Task statement >>
In the records that follow, how many lines contain the word "agent"? Give only that figure.

[Supplied data]

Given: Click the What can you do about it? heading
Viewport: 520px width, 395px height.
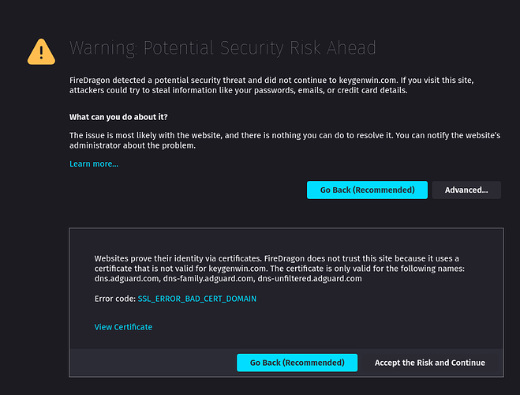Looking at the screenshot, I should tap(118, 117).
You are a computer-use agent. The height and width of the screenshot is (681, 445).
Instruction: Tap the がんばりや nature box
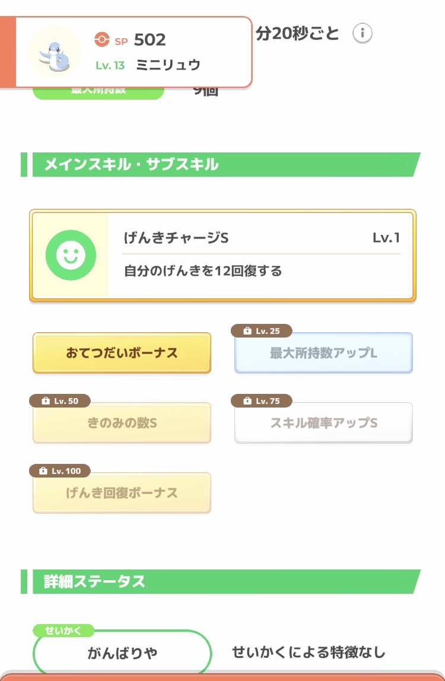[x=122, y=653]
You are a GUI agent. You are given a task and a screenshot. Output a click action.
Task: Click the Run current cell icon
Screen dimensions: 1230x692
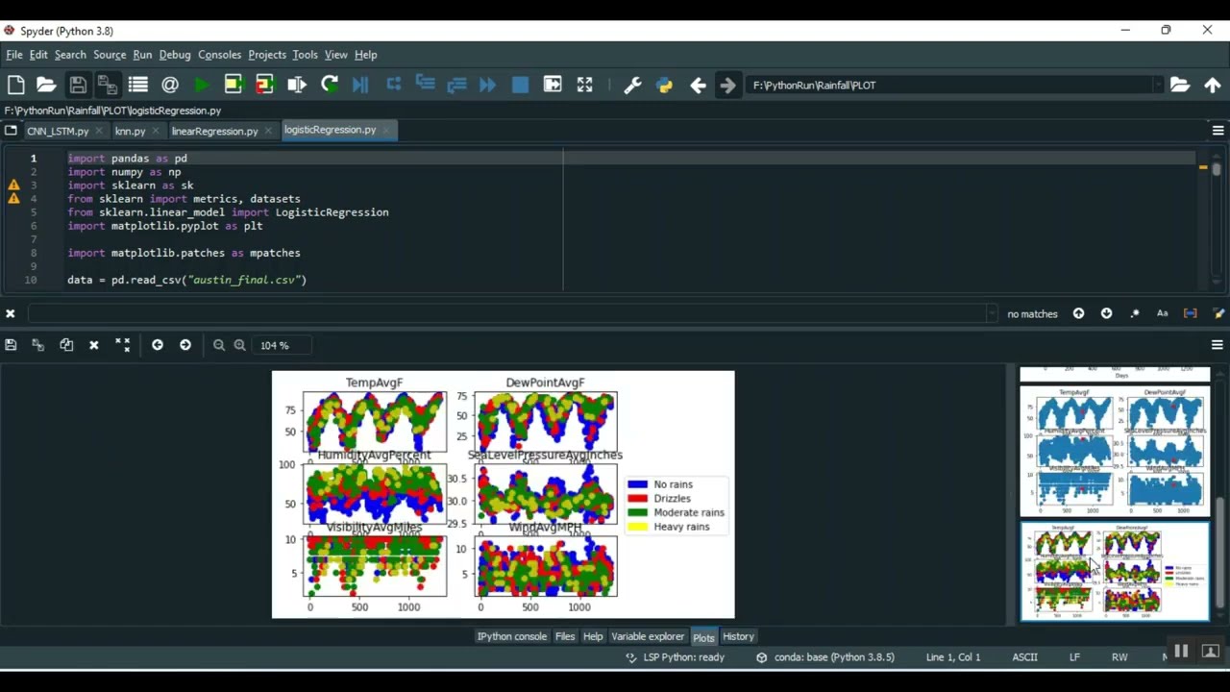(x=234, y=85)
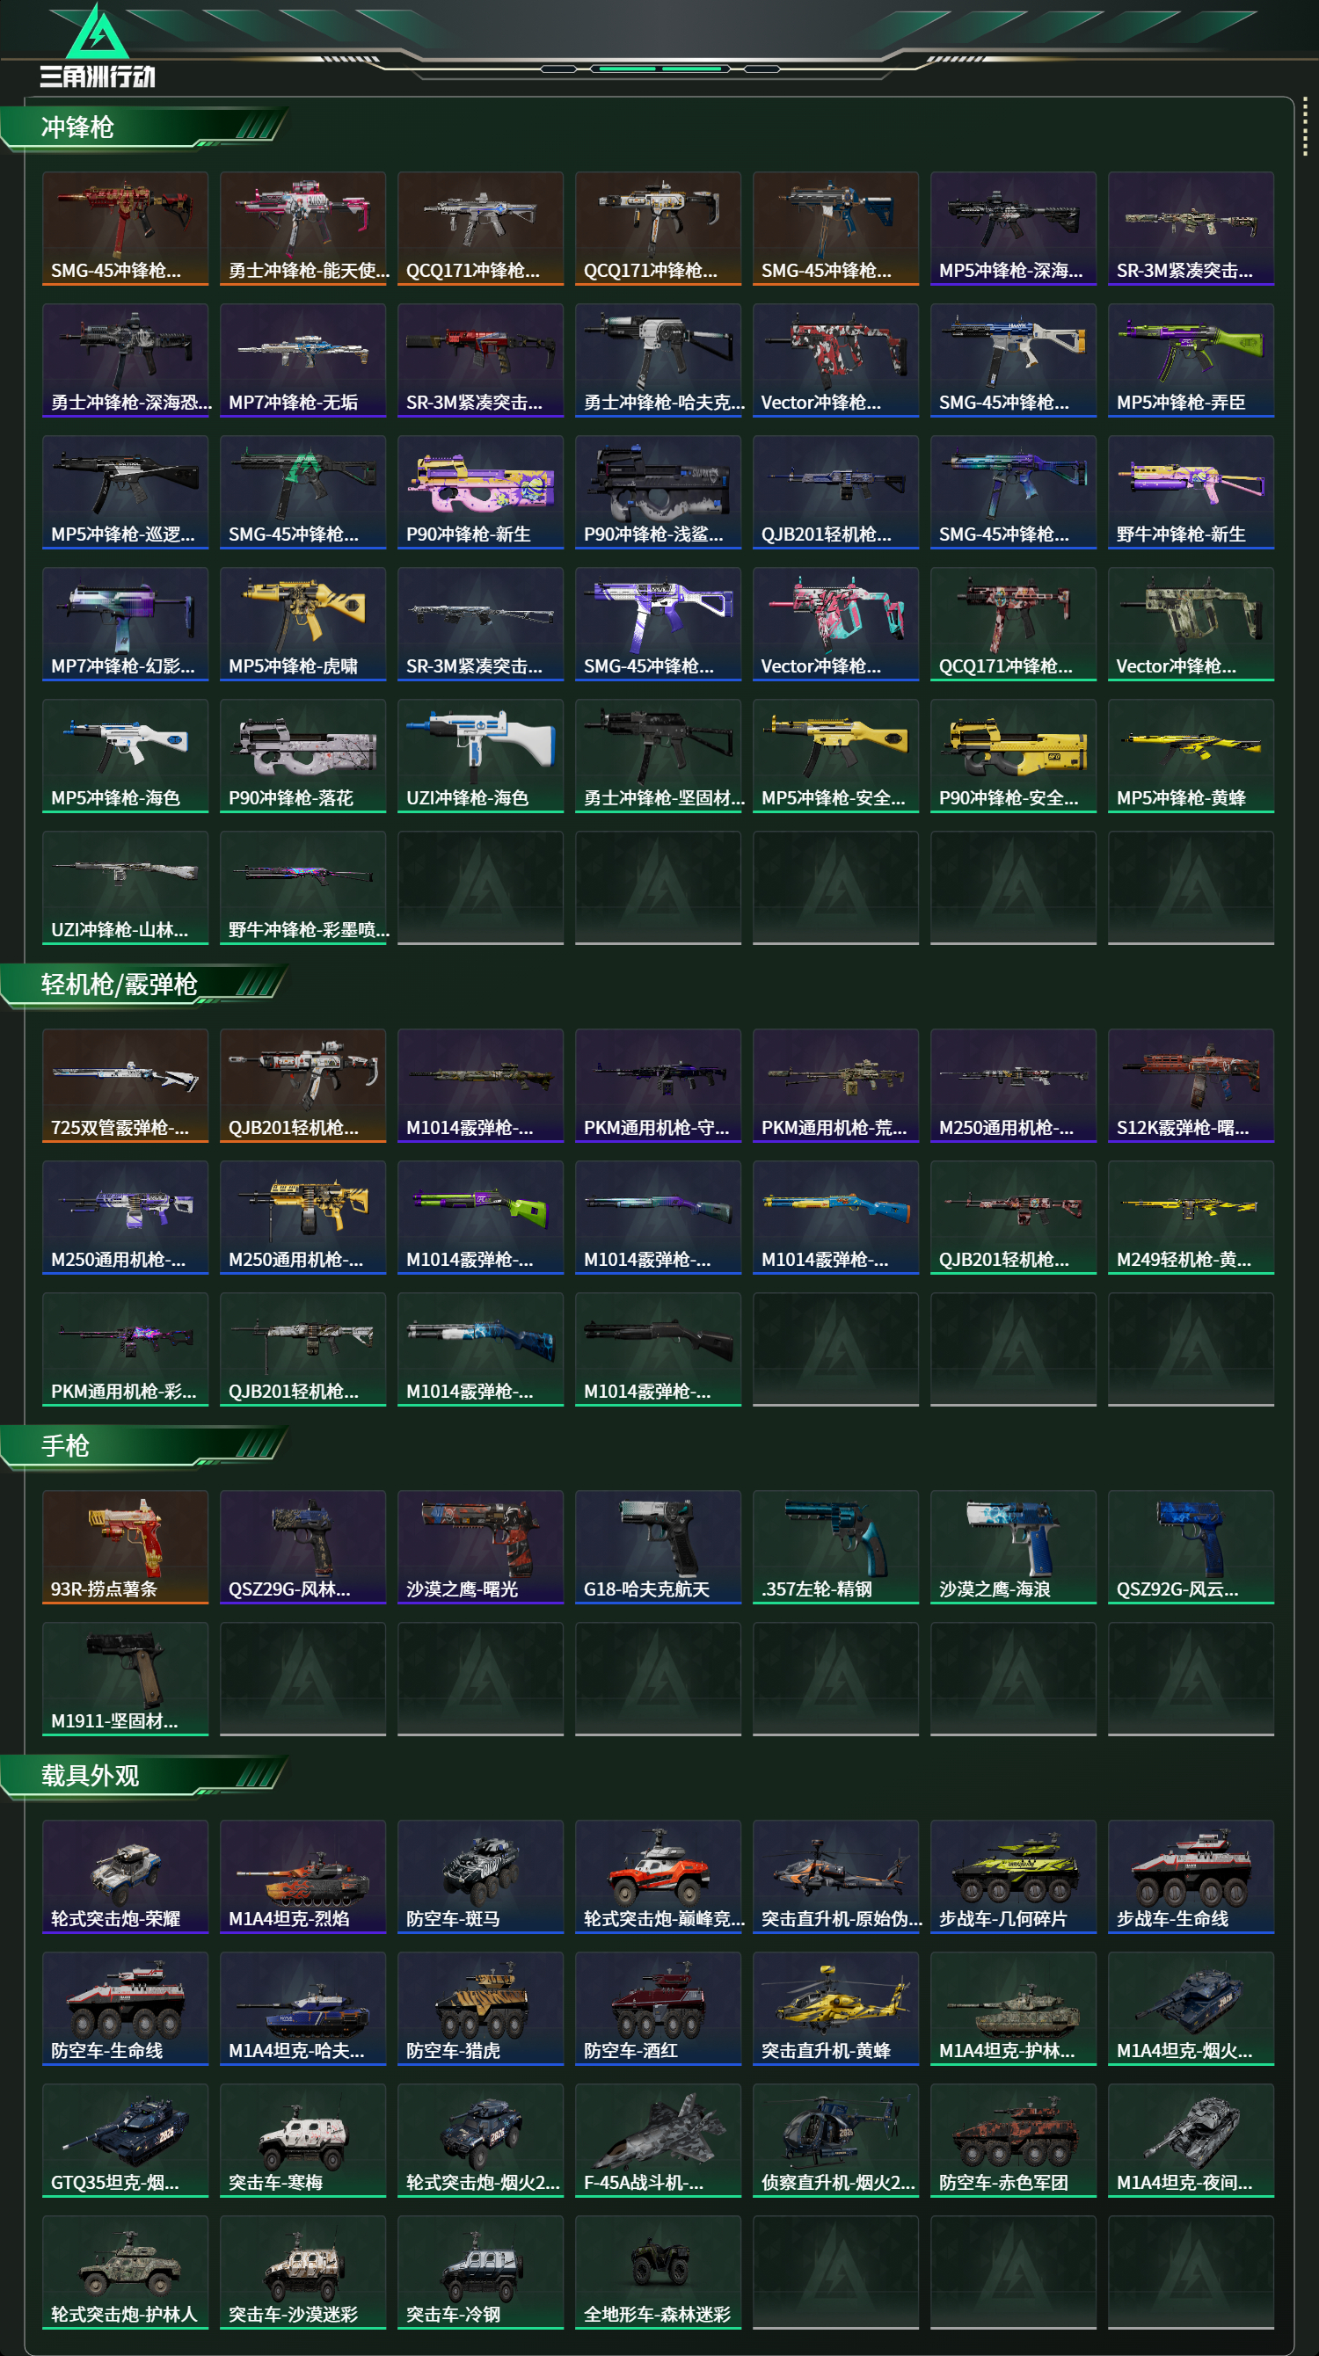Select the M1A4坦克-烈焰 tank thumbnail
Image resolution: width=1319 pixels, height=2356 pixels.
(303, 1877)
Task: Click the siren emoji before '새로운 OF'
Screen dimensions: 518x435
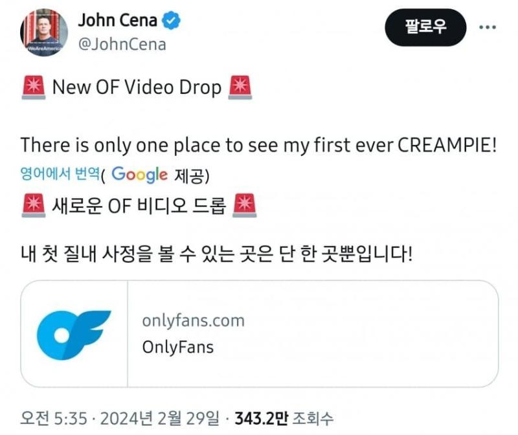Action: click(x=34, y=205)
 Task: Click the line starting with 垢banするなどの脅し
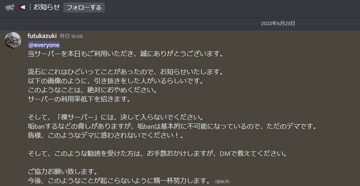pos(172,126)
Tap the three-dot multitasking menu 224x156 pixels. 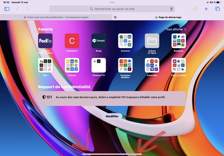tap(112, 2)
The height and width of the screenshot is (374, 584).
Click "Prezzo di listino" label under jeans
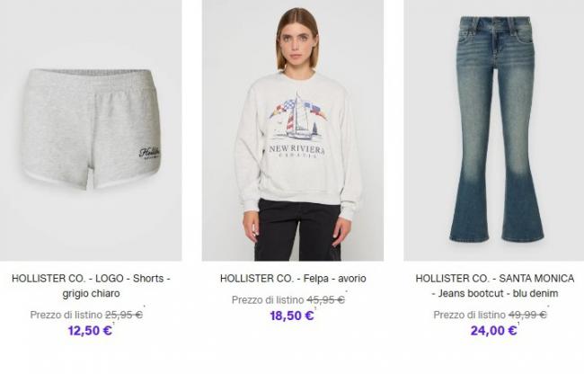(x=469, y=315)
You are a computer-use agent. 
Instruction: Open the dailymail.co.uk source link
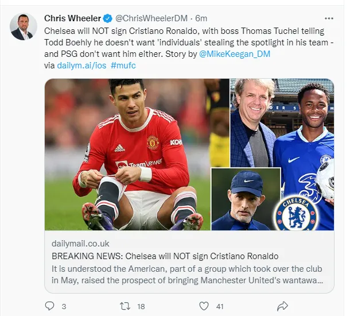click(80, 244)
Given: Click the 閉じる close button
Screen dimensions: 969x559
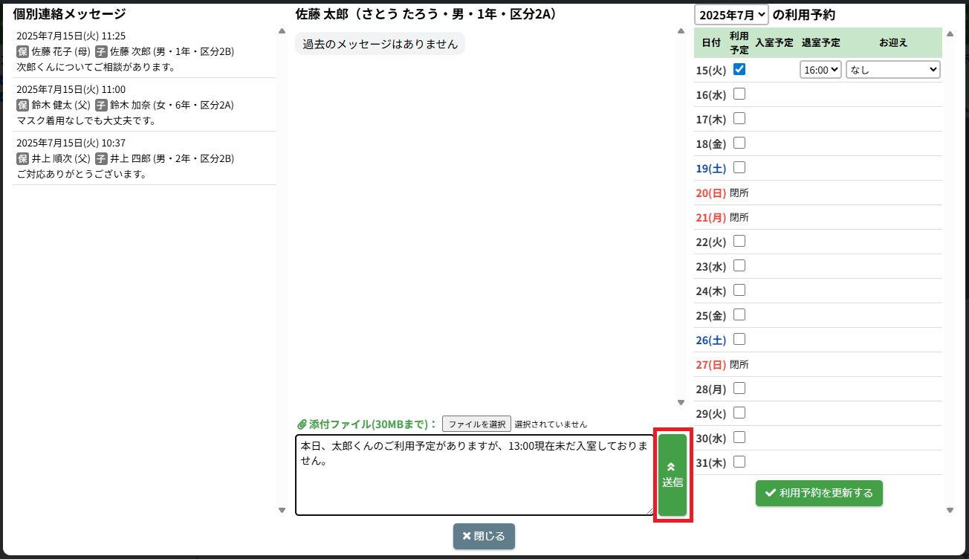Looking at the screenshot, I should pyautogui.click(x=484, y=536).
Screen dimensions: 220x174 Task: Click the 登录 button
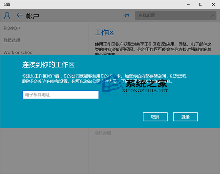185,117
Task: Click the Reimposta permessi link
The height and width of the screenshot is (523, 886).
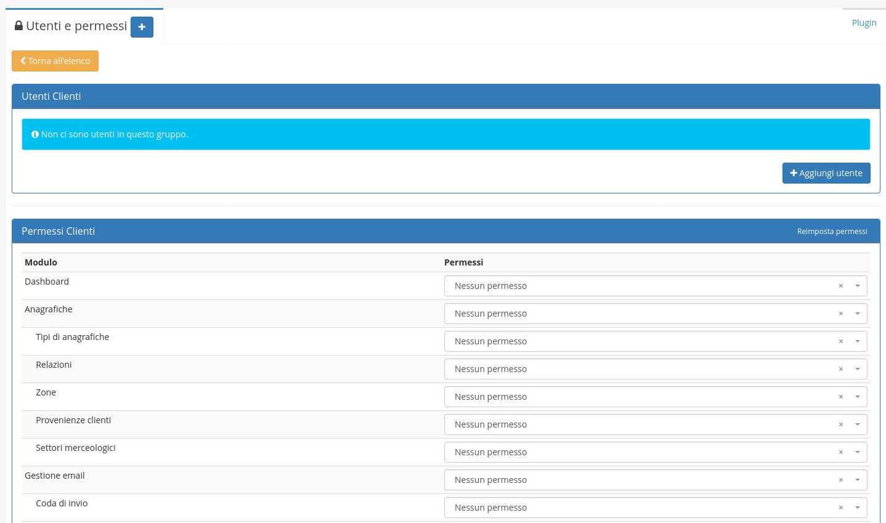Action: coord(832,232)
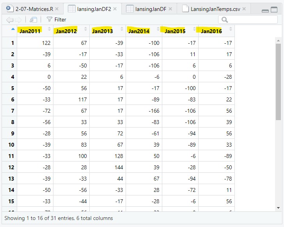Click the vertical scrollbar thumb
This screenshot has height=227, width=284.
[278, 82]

[/Supplied data]

Your solution >>
3